Anuradha has a genuine reason for repeating the same formula. When artisans are giving their best to make her label, which goes by her nomenclature, a name to be reckoned with then why cannot she reciprocate by providing them a platform where their work “is appraised by those in the business of garments and gets appreciation, reward and recognition.”
“It is a mutual relationship between me and my weavers in Andhra Pradesh, West Bengal and Gujarat,” she says.
To ensure that each garment is meticulously crafted to showcase its ethnicity is a painstaking process but the designer is game. “I am showcasing a piece of India. Eventually, my goal is to provide livelihood opportunities for weavers so that they continue working in their ancestral profession. Through their collaborative venture with me, they are able to look after themselves and their families. So my association with them is like a marriage; it is a kind of commitment.
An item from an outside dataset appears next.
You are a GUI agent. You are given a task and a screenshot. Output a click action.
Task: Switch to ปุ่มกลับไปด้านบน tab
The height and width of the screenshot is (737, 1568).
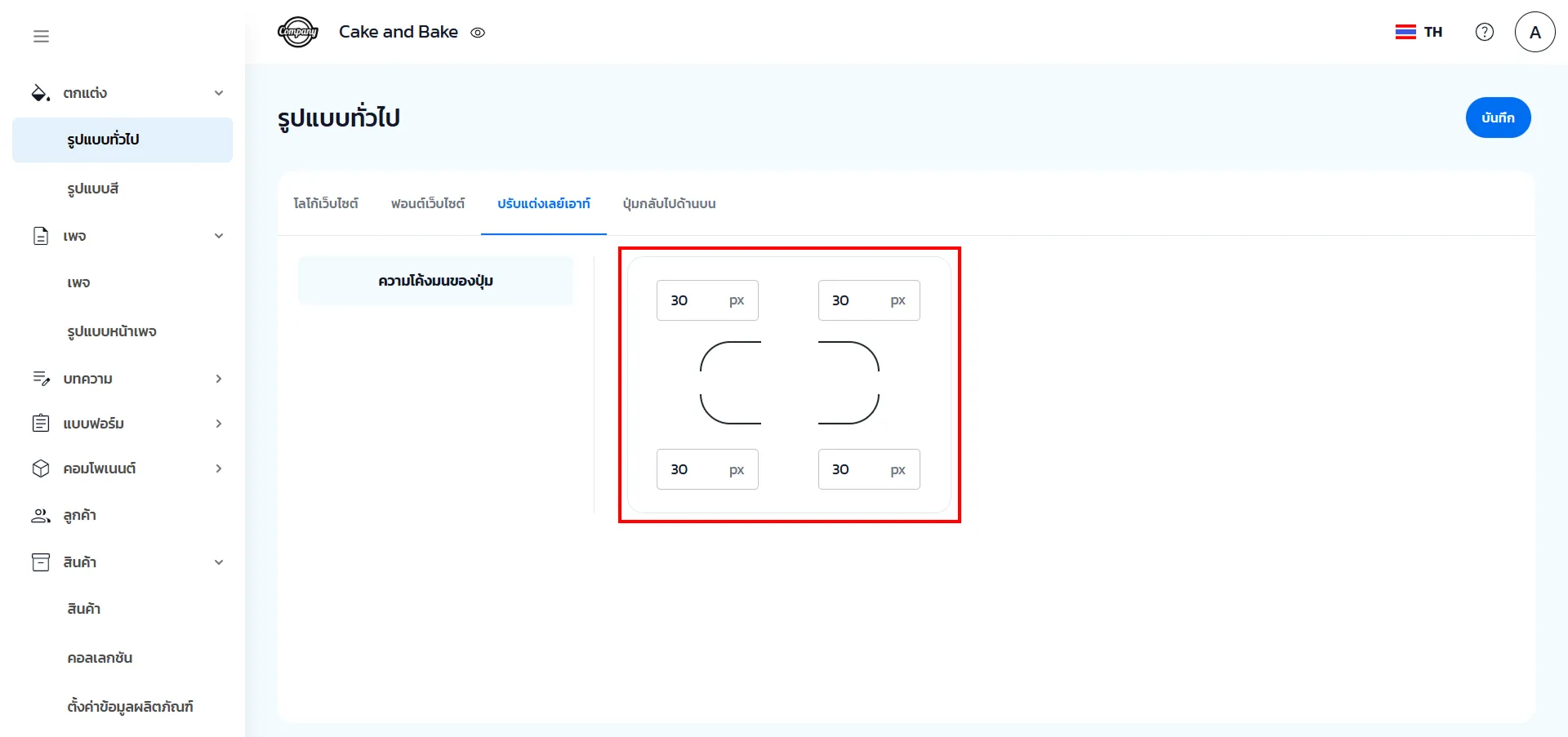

I have taken responsibility of weavers and their families and I cannot run away or divorce them from any of my projects.”
But does she seriously think that she can give competition to the likes of Rohit Bal, Tarun Tahiliani and J J Valaya, who are already well entrenched in the men’s wear?
“There is no question of competing with them because I am catering to a niche market. If your clients are lovers of Mughlai cuisine then you would take them out to a restaurant specialising in non-vegetarian tandoor-based preparations. On the other hand, if your clients prefer South India delicacies, then you will offer them food eaten in Southern States. Anyone who shops from Fabindia would never go to Rohit Bal or vice versa. While my dresses are hand woven, these designers rely on machine-made fabric.”
Anuradha believes in fashion with a cause where both the producer as well as those working under the label collaborate in a mutually desired arrangement and benefit monetarily as well as their popularity soars.